The right to take a loved one off of life support and let them pass away is highly contested throughout the world. The requirements necessary to do so are also debated. A new case out of the U.K. will keep the debate going.
The default position of the law and moralists in Western society has long been that a person, if given the choice, would want to live as long as possible. Anyone who did not share that attitude was believed to be under the influence of psychological or other pressure.
While that belief is easy to acknowledge in young, physically healthy people who attempt suicide, over the past few decades it has been under pressure by advocates for people who are terminally ill. They argue that patients have a right to end their own lives when they want. They also argue that family members have a right to take loved ones off of life support, if the patient has previously expressed a desire to not want to live on life support and there is no hope of recovering from the illness.
FOX News has a report on a new case from the U.K. that expands the debate even further, “Wife wins right to let ‘minimally conscious’ husband die.”
In this case, the husband was a police officer who was struck by a car while riding his motorcycle to work. He suffered severe brain damage and spinal injuries. His wife successfully argued in court to take him off of food and water, so he could pass away in peace.
The difference between this case and previous cases is that the man could possibly recover from his condition, although in a severely brain damaged state. Some doctors believe he could potentially live for another 10 years after recovery.
The case is likely to be appealed.
This case potentially opens up a new front in what is called the “right to die” debate that elder law advocates will watch closely. Even those elder law advocates who believe in the right to die, want some limits on when it can be invoked.
Reference: FOX News (Dec. 21, 2016) “Wife wins right to let ‘minimally conscious’ husband die.”

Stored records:
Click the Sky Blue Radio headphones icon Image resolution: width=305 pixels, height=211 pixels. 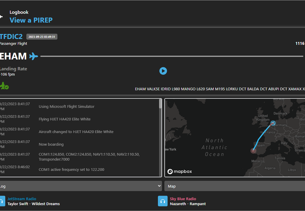pyautogui.click(x=163, y=201)
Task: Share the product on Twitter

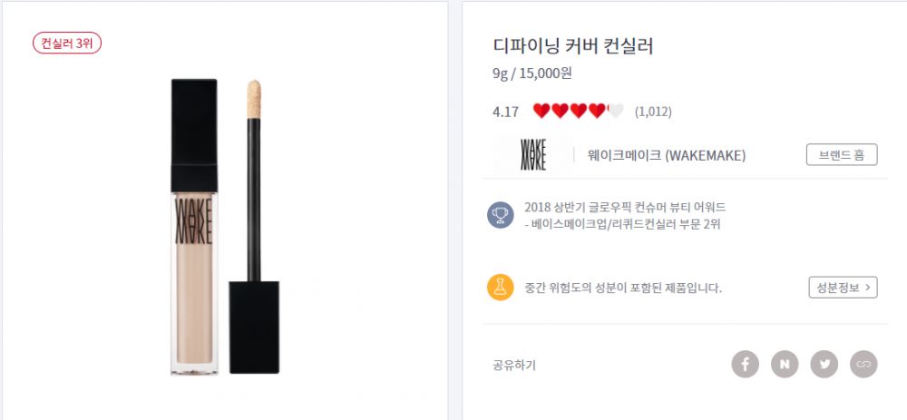Action: 824,365
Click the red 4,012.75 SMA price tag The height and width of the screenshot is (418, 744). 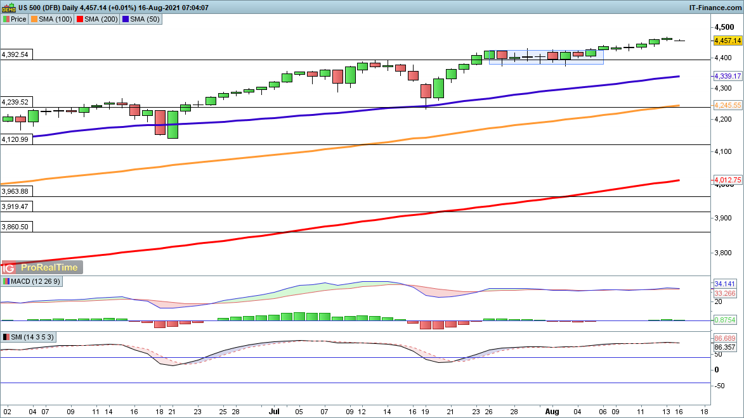(x=728, y=181)
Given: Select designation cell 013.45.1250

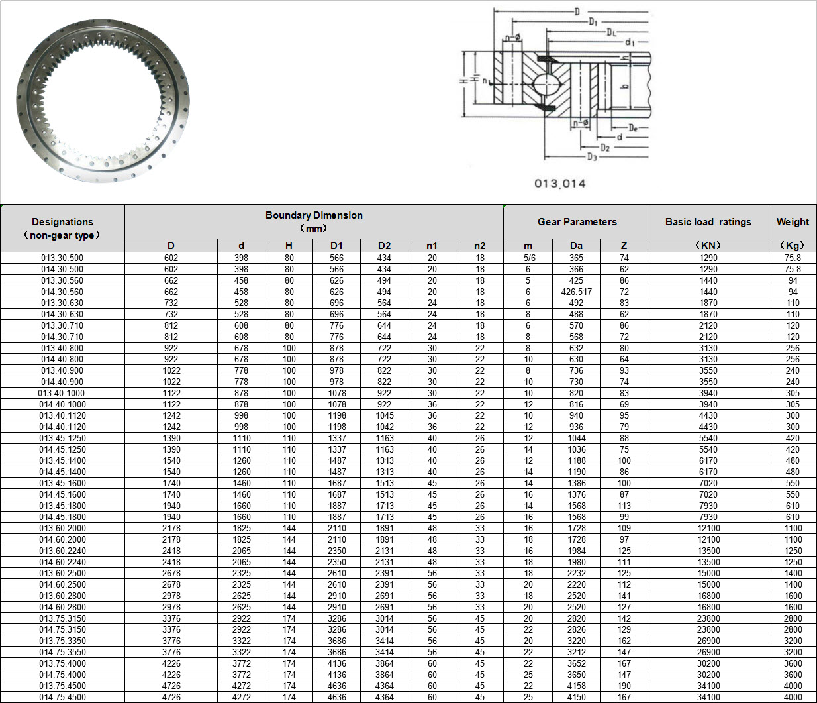Looking at the screenshot, I should click(x=62, y=438).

#### Activity A:
Write out the right-to-die article word for word, everything from "In this case, the" down to "years after recovery.".
#### Activity B:
Answer these questions from the right-to-die article:
(i) What was the husband doing when a car struck him?
(ii) According to some doctors, how long could he potentially live after recovery?
(iii) Which news outlet reported the case?

#### Output A:
In this case, the husband was a police officer who was struck by a car while riding his motorcycle to work. He suffered severe brain damage and spinal injuries. His wife successfully argued in court to take him off of food and water, so he could pass away in peace.
The difference between this case and previous cases is that the man could possibly recover from his condition, although in a severely brain damaged state. Some doctors believe he could potentially live for another 10 years after recovery.

#### Output B:
(i) He was riding his motorcycle to work.
(ii) Another 10 years.
(iii) FOX News.